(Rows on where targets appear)
○ ○ ○

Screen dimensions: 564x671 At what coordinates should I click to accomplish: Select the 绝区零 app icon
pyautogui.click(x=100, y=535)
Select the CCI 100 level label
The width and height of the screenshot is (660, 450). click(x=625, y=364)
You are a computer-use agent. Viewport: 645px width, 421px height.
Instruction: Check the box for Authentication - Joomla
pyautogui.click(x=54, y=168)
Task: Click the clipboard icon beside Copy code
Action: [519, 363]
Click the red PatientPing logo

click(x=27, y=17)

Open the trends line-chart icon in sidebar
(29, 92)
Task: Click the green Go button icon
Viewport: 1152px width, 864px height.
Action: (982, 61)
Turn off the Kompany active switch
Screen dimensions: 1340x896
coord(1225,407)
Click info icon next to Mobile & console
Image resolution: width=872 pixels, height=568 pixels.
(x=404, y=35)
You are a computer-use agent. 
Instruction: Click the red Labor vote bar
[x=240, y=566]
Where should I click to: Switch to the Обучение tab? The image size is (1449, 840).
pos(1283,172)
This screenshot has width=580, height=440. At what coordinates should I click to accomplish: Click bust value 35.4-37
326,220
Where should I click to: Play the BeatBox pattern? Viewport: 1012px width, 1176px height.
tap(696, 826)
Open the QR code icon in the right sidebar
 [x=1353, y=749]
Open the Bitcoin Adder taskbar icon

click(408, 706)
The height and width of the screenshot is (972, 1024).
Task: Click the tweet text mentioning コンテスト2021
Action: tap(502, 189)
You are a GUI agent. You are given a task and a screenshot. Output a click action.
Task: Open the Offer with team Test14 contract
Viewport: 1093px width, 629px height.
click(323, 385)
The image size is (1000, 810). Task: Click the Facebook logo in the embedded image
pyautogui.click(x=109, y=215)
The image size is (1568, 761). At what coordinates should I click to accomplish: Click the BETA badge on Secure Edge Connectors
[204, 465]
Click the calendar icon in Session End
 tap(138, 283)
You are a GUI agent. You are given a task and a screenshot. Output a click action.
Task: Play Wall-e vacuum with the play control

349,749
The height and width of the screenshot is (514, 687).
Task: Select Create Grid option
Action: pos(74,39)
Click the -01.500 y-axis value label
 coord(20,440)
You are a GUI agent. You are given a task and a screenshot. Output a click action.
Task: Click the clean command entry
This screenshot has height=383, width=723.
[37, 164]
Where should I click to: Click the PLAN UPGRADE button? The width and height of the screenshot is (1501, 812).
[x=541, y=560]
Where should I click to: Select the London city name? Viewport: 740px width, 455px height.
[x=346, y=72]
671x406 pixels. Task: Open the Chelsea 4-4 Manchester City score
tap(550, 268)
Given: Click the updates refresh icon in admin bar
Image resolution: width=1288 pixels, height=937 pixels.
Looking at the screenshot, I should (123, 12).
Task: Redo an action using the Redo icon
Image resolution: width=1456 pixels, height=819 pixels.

○ ○ ○

▸ **EXERCISE DETAILS**
Edit the records so that "GUI agent" reads "interface agent" at every occurrence, leaving all other text as it is.

▸ **RESPONSE**
Screen dimensions: 564x671 At what coordinates should I click to accomplish: Select the 绝区零 app icon
pyautogui.click(x=100, y=535)
Select the CCI 100 level label
The width and height of the screenshot is (660, 450). click(x=625, y=364)
You are a computer-use agent. Viewport: 645px width, 421px height.
Instruction: Check the box for Authentication - Joomla
pyautogui.click(x=54, y=168)
Task: Click the clipboard icon beside Copy code
Action: [519, 363]
Click the red PatientPing logo

click(x=27, y=17)

Open the trends line-chart icon in sidebar
(29, 92)
Task: Click the green Go button icon
Viewport: 1152px width, 864px height.
Action: (982, 61)
Turn off the Kompany active switch
Screen dimensions: 1340x896
coord(1225,407)
Click info icon next to Mobile & console
Image resolution: width=872 pixels, height=568 pixels.
(x=404, y=35)
You are a computer-use agent. 
Instruction: Click the red Labor vote bar
[x=240, y=566]
Where should I click to: Switch to the Обучение tab? The image size is (1449, 840).
pos(1283,172)
This screenshot has width=580, height=440. At what coordinates should I click to accomplish: Click bust value 35.4-37
326,220
Where should I click to: Play the BeatBox pattern? Viewport: 1012px width, 1176px height.
tap(696, 826)
Open the QR code icon in the right sidebar
 [x=1353, y=749]
Open the Bitcoin Adder taskbar icon

click(408, 706)
The height and width of the screenshot is (972, 1024).
Task: Click the tweet text mentioning コンテスト2021
Action: tap(502, 189)
You are a interface agent. You are given a task and a screenshot. Output a click action.
Task: Open the Offer with team Test14 contract
Viewport: 1093px width, 629px height.
click(323, 385)
The image size is (1000, 810). Task: Click the Facebook logo in the embedded image
pyautogui.click(x=109, y=215)
The image size is (1568, 761). At what coordinates should I click to accomplish: Click the BETA badge on Secure Edge Connectors
[204, 465]
Click the calendar icon in Session End
 tap(138, 283)
You are a interface agent. You are given a task and a screenshot. Output a click action.
Task: Play Wall-e vacuum with the play control

349,749
The height and width of the screenshot is (514, 687).
Task: Select Create Grid option
Action: pos(74,39)
Click the -01.500 y-axis value label
 coord(20,440)
You are a interface agent. You are given a task and a screenshot. Output a click action.
Task: Click the clean command entry
This screenshot has height=383, width=723.
[37, 164]
Where should I click to: Click the PLAN UPGRADE button? The width and height of the screenshot is (1501, 812).
[x=541, y=560]
Where should I click to: Select the London city name? Viewport: 740px width, 455px height.
[x=346, y=72]
671x406 pixels. Task: Open the Chelsea 4-4 Manchester City score
tap(550, 268)
Given: Click the updates refresh icon in admin bar
Image resolution: width=1288 pixels, height=937 pixels.
Looking at the screenshot, I should (123, 12).
Task: Redo an action using the Redo icon
Image resolution: width=1456 pixels, height=819 pixels.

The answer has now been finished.